Given text:
--- --- ---

Dear Surly Amy,
My husband and I are atheists and we have raised our 3 children as atheists. As a youngster, my oldest forced my hand when it came to declaring myself as an atheist. He pushed me to examine my beliefs. He insisted we stop celebrating Christmas and rename it “Presents Day.” The guy is no hypocrite. I respect his intellectual integrity and willingness to look at the hard questions without rationalizing. This child had an existential crisis at age 6. My oldest is an adult now, and is doing well, yet he still struggles with his own mortality. How does one comfort a young child/young adult/themselves with regard to the finality of death? And the individuals (in)significance in the universe? Who among us doesn’t sometimes have fear and heart palpations at 3 AM when thinking about our own mortality?
This questions you raise immediately bring to mind a quote by Carl Sagan:
For me it is far better to grasp the Universe as it really is than to persist in delusion, however satisfying and reassuring.

--- --- ---

Data records:
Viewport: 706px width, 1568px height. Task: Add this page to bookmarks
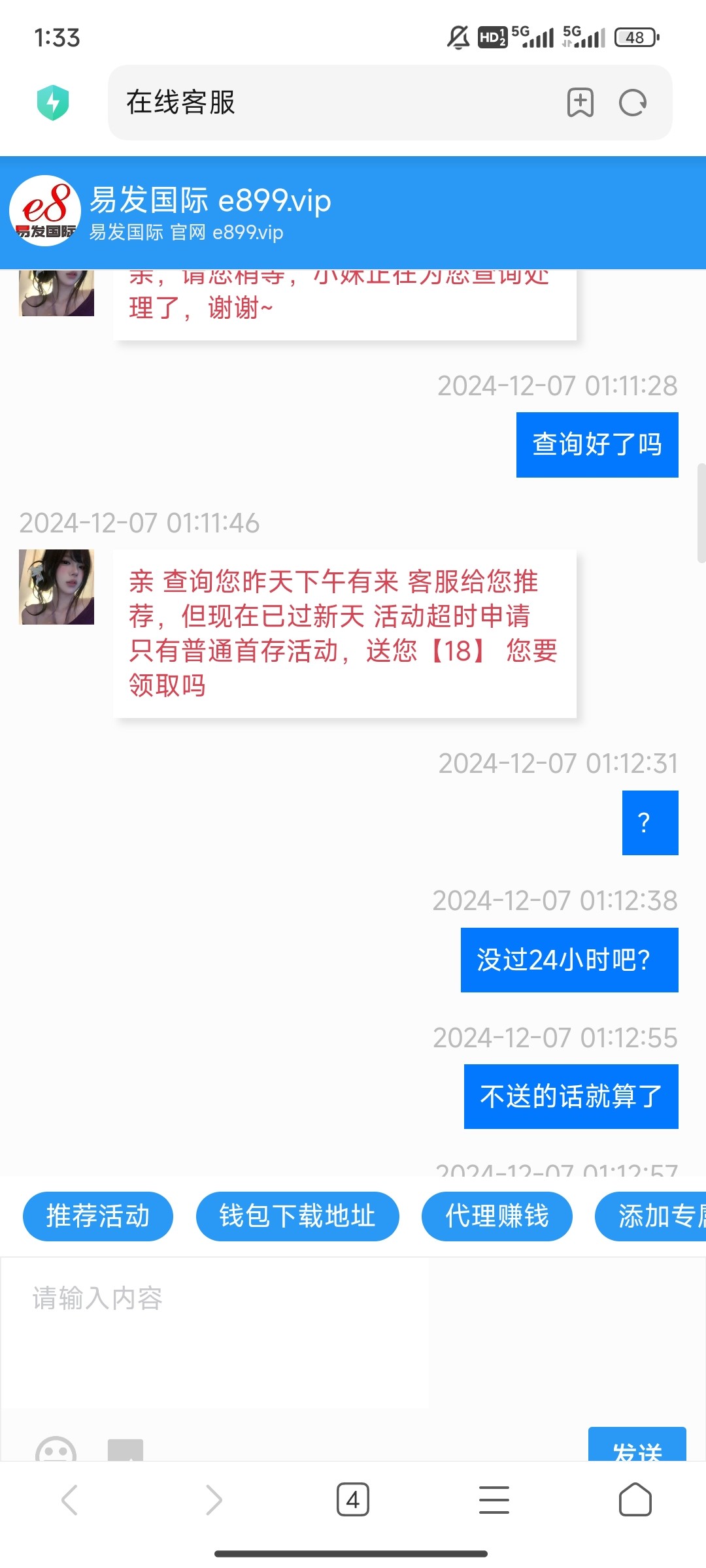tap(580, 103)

--- --- ---

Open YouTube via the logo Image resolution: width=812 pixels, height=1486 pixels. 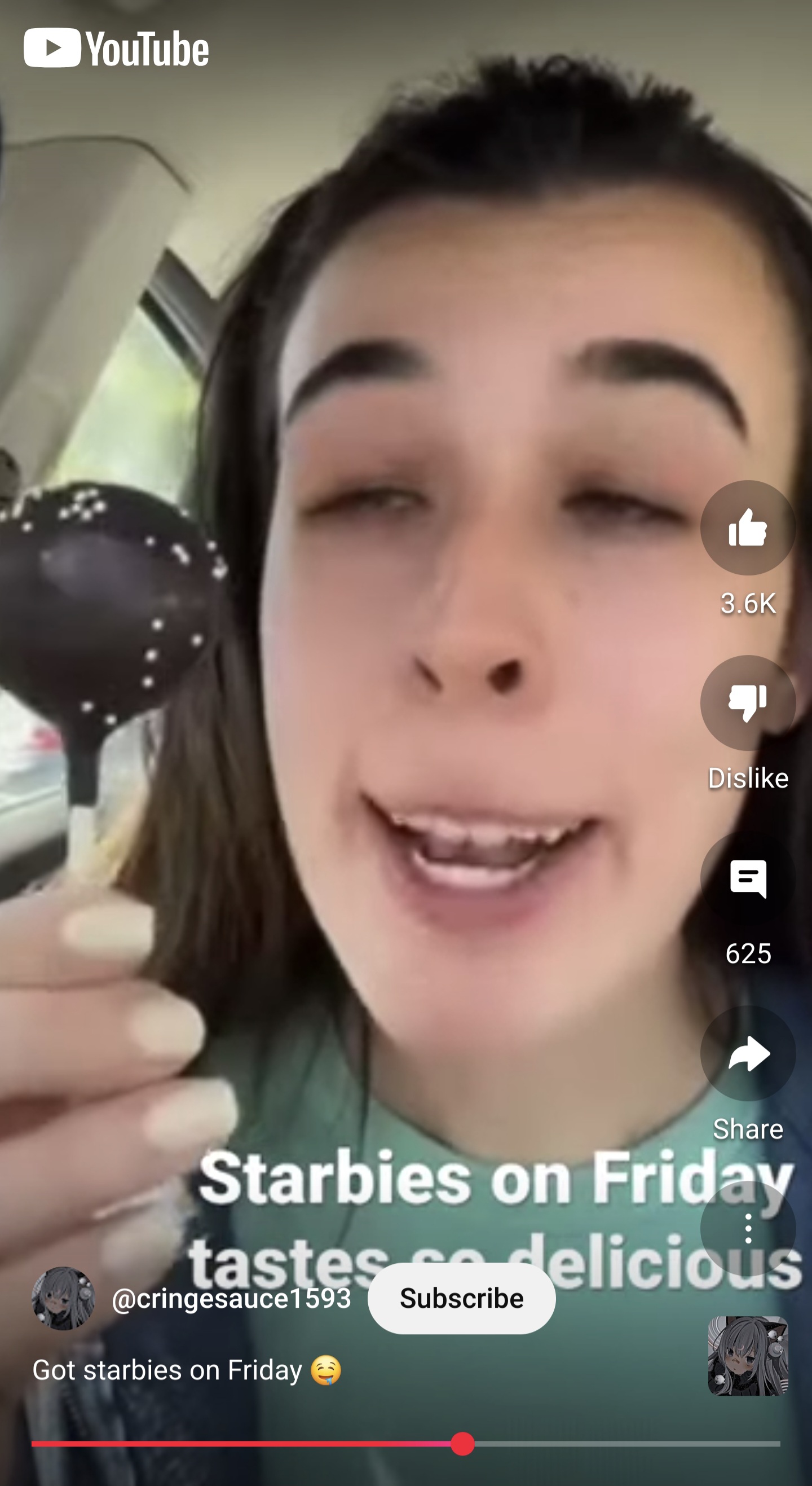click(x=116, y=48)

--- --- ---

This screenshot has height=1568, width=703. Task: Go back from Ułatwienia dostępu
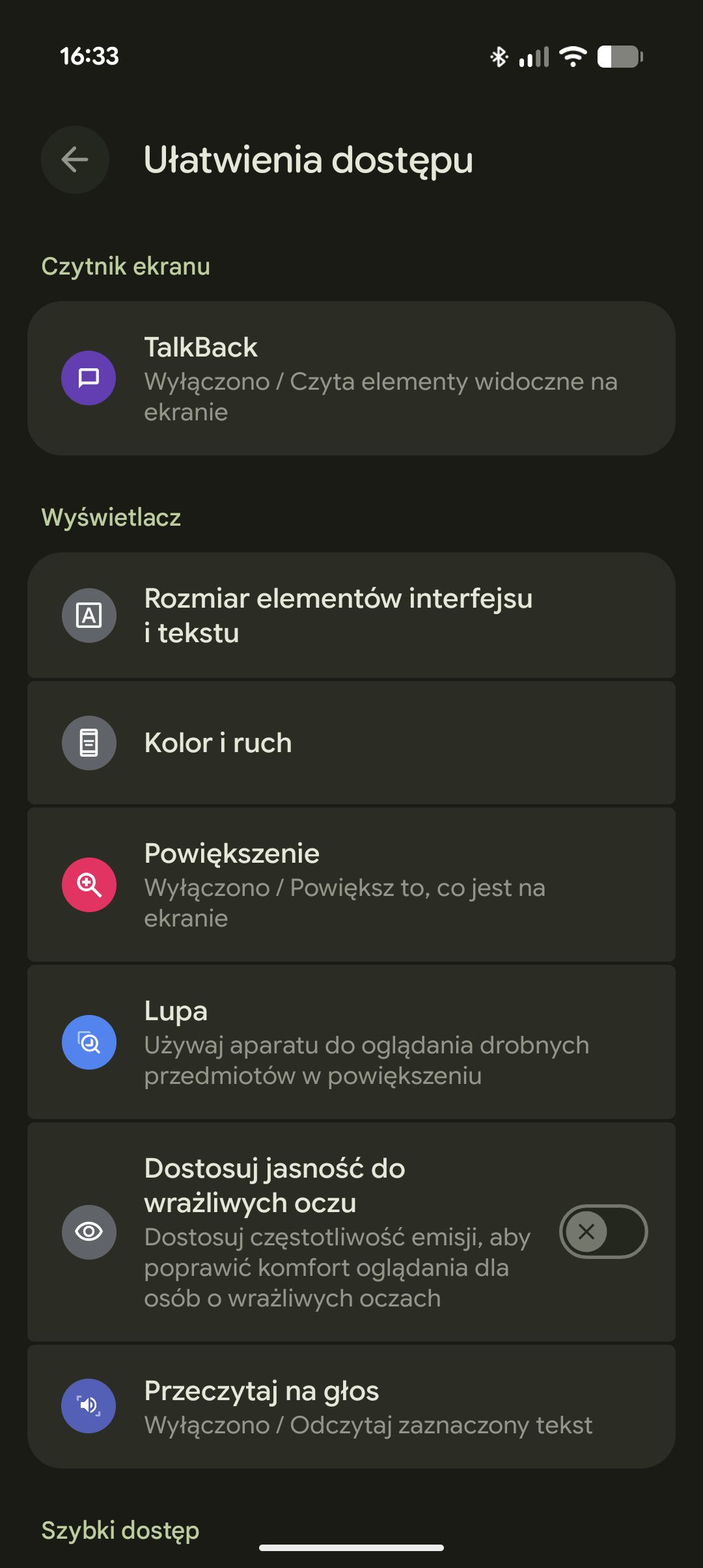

--- --- ---

Prompt:
Quote every sentence in the given text that ends with a question mark.

Exercise response:
1. "How does one comfort a young child/young adult/themselves with regard to the finality of death?"
2. "And the individuals (in)significance in the universe?"
3. "Who among us doesn't sometimes have fear and heart palpations at 3 AM when thinking about our own mortality?"